Hydrology in the tall grass prairie
Sandhill cranes (Photo by Brendan Matthews)
In 2015, the Nature Conservancy of Canada's (NCC's) Manitoba Region initiated a multi-part project in partnership with Phil Gerla, hydrologist and associate professor at the University of North Dakota. The partnership aimed to explore how water moves in the Tall Grass Prairie Natural Area.
The project focused on the Roseau River and Vita Drain watersheds, which are separate but connected. The goals were:
- to gain a better understanding of the natural flow of water across the landscape;
- to restore natural water flow in places where it has been disrupted; and
- to improve conservation lands' abilities to retain water.
Keeping in mind the importance of activities such as grazing to local communities, this project also aimed to maintain the area's existing land management infrastructure.
The information gathered by the project will help inform the restoration of native species and habitats on NCC lands.
The first phase of the project involved a pilot restoration of the surface-water flow on an NCC property where the driveway has disrupted the natural patterns of this flow. It was important to keep the driveway infrastructure in place, as the property is used for grazing. To help move the water in a more natural way, drains were installed under the driveway. Low spots were filled with soil to prevent pooling. To help keep the water on the property, clay plugs were also installed in two spots along the ditch.

▸ Instructions
- a) According to the prairie hydrology text, who was the partner in the project begun by the Nature Conservancy of Canada's Manitoba Region?
- b) Does each statement agree with the prairie hydrology text? Answer yes or no, and quote the deciding words.
(i) The project was started in 2015.
(ii) The driveway was taken out to restore the natural flow of surface water.
(iii) Clay plugs were put in at three spots along the ditch.
- c) Summarize the prairie hydrology text in two sentences.
The records have nothing to do with the prairie hydrology text.

▸ Information provided
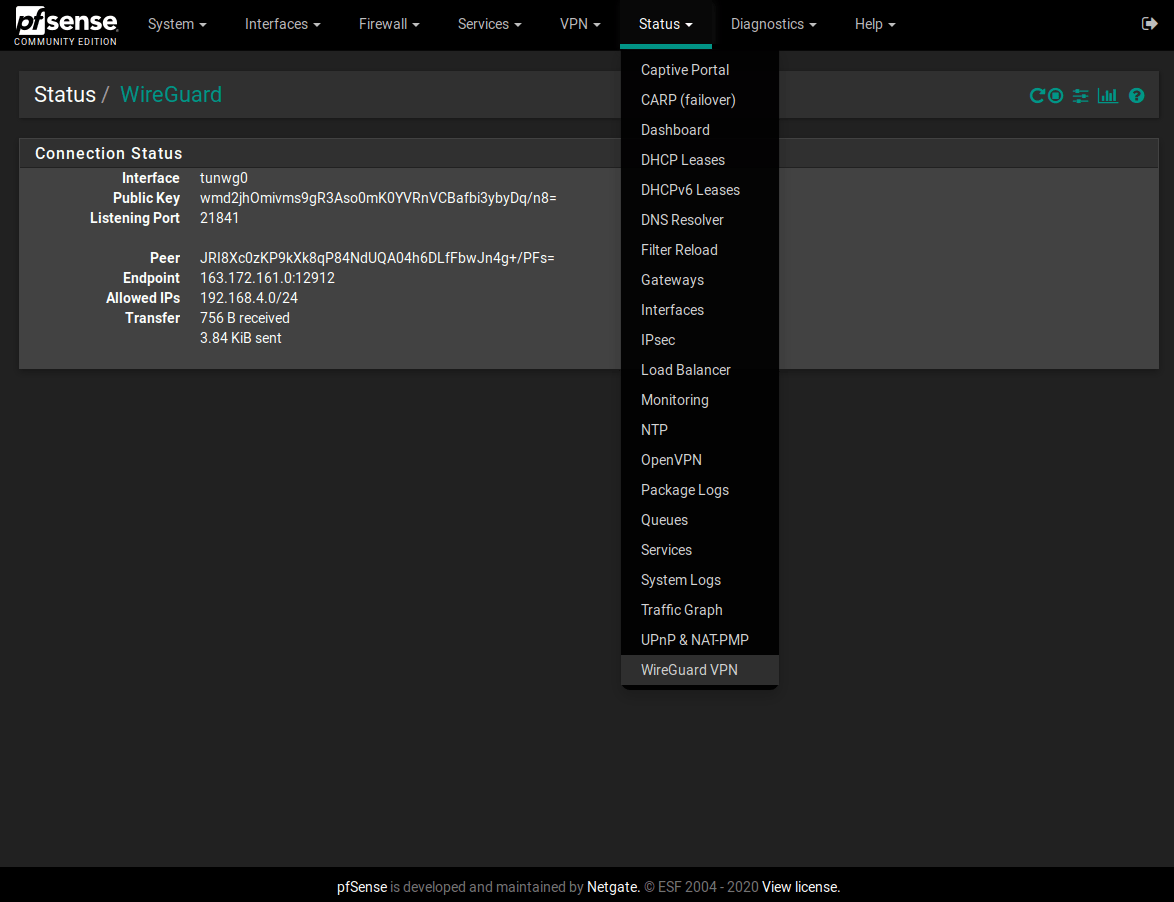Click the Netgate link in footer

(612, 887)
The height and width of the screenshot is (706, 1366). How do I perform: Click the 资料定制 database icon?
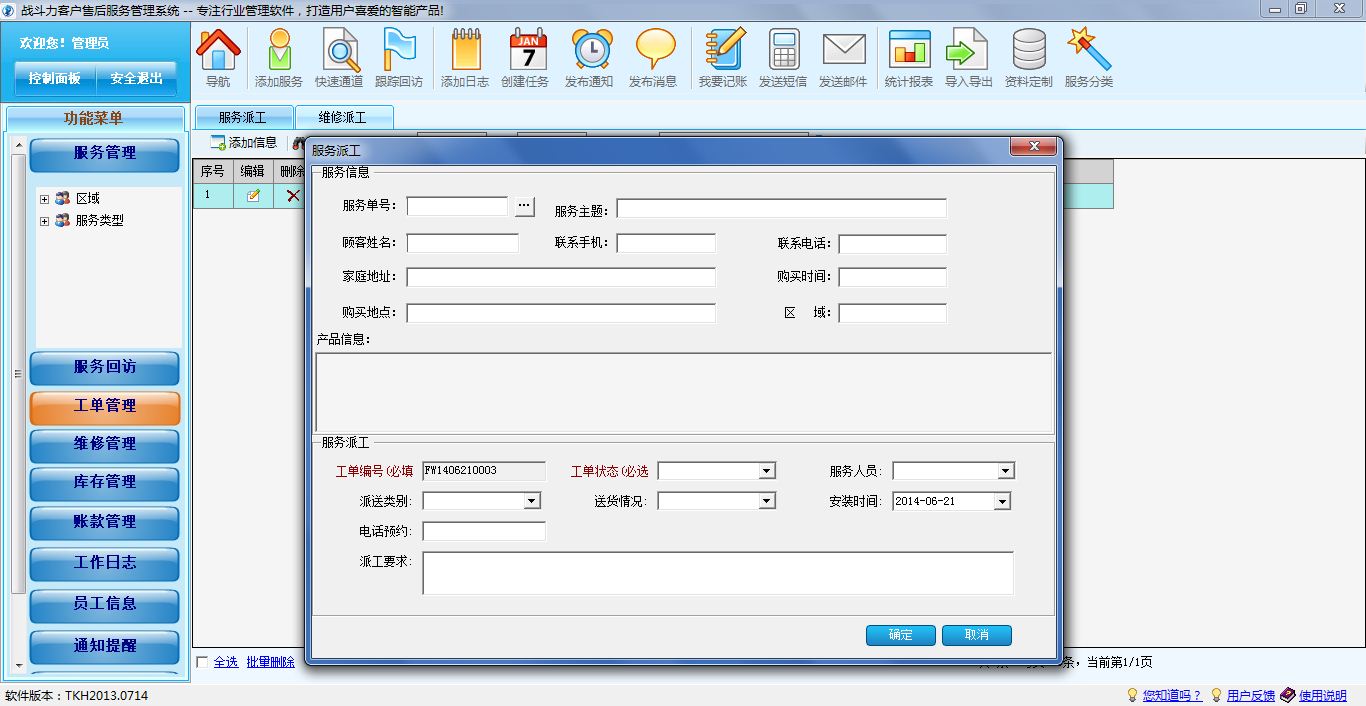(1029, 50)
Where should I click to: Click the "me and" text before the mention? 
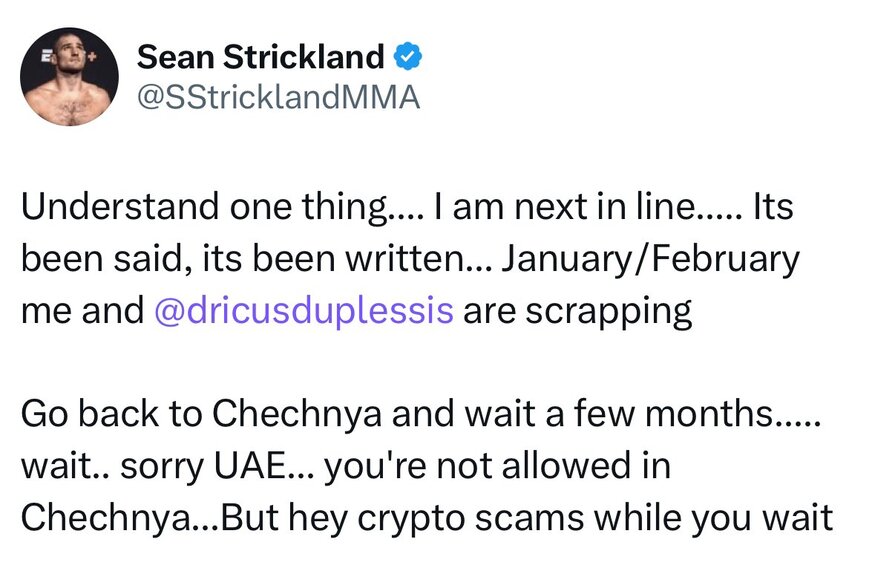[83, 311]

▸ Numbered responses
- a) Phil Gerla, hydrologist and associate professor at the University of North Dakota.

- b)
(i) Yes: "In 2015, the Nature Conservancy of Canada's (NCC's) Manitoba Region initiated a multi-part project"
(ii) No: "It was important to keep the driveway infrastructure in place, as the property is used for grazing."
(iii) No: "clay plugs were also installed in two spots along the ditch."

- c) In 2015, NCC's Manitoba Region and hydrologist Phil Gerla began a project to study how water moves in the Roseau River and Vita Drain watersheds of the Tall Grass Prairie Natural Area, to restore disrupted natural flow, and to help conservation lands retain water while keeping existing land management infrastructure for grazing. Its first phase was a pilot on an NCC property, where drains were installed under the driveway, low spots were filled with soil, and clay plugs were placed in the ditch.